St. Anthony was a hell-raiser; he wasn’t just the sweet guy walking around in a brown robe with the Baby Jesus sitting on a Bible in his right hand and  and a big white lily in his left.  People called him “Il Martello,” “The Hammer.”  He hammered away at the bankers of his day.  He’d have had a fine time at Occupy Wall Street.  He’d fit right in!  The bishops took him seriously at last and condemned usury at a Church synod.  The Church today has taken the same stand, essentially in line with Occupy Wall Street.  But who hears about that from the pulpit?  Nevertheless, our Church is truly a champion of the poor and oppressed and of peace.  Pope Francis has brought that right to the fore.  And he is probably the best loved man on earth.

We just celebrated the feast of Saint Martin of Tours, “patron of soldiers,” as he is called.  As the son of a Roman army officer, Martin was forced, conscripted into the army for a twenty-five year term.  The persecution of the Church was over by his time and Christianity was now the state religion.  But when Martin was baptized he refused further military service and sat out the next war in a prison cell for a year.  It was after his release from prison and the army that he cut his cloak in half to share it with a beggar.  St. Martin should be publicly invoked as “patron saint of conscientious objectors” at least as well as soldiers. We have to ask, why isn’t he?  The patron and model for parish priests is the Cure of Ars, Saint Jean Batiste Vianney.  He was an army deserter and hid out in the woods for over a year.

We of the Catholic Peace Fellowship propose active nonviolence for defense against tyranny and oppression of any and every kind.  But those who protect the freedom and security of their fellow citizens honorably in the military deserve our respect and support too.  When their patriotism and bravery are abused, when they are sent to unjust war and useless slaughter, then we must protest in the name of God.  Patriotic rhetoric will not make up for the abuse of our soldiers or comfort them when they feel they can not resign after four and five and six deployments because there are no jobs for them back home.  It should make us all pause – more veterans of the wars in Iraq and Afghanistan have committed suicide than were killed in battle.  The Veterans Administration makes a mockery of the chauvinistic cant, “Support Our Troops”!  Treatment is so poor and so delayed that many simply walk away.

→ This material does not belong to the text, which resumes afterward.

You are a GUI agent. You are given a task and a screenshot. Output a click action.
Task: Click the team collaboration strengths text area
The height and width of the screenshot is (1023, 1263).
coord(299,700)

There are things worth dying for, I haven’t the slightest doubt: for instance, our faith, “a faith to die for,” as Michael Baxter put it.  The age of martyrs is not over.  Ancient Christian communities in Egypt, Iraq and in Jesus’ homeland are being decimated now, Christians accepting death rather than renunciation of our faith.  Let their witness strengthen ours.

We are a family, our Church, and like any other family, with a rascal or worse here and there, but a Mother Teresa, a Damian the Leper, an Ignatius Loyola, a Francis Xavier, a Therese of Lisieux, a Dorothy Day, a Franz Jägerstätter, a Francis, a Clare and an Anthony.  They are our brothers and sisters and our examples.  They give us heart.

The world we know today is faced with more grave threats than ever before in history, threats to our very existence.  If we are to deal with the proliferation of nuclear weapons, with climate change and global warming, with endemic poverty and the just revolutionary claims of the world’s disinherited, with terrorism, and massive dislocation of peoples, know that the Catholic Church is a voice of sanity in this insanity, this  chaos.  We have all we need.  We have the Book and the table and we have examples to show the way, Dorothy Day not the least among them.

Was it a sign?  Dorothy Day died just as the sun set on the last day of the liturgical year 1980.  This is a new day, a new liturgical year.  Take heart!  If we learn from her example and have the courage that the Holy Spirit offers us, neither unrestrained capitalism nor the sovereign national state will survive the 21st Century.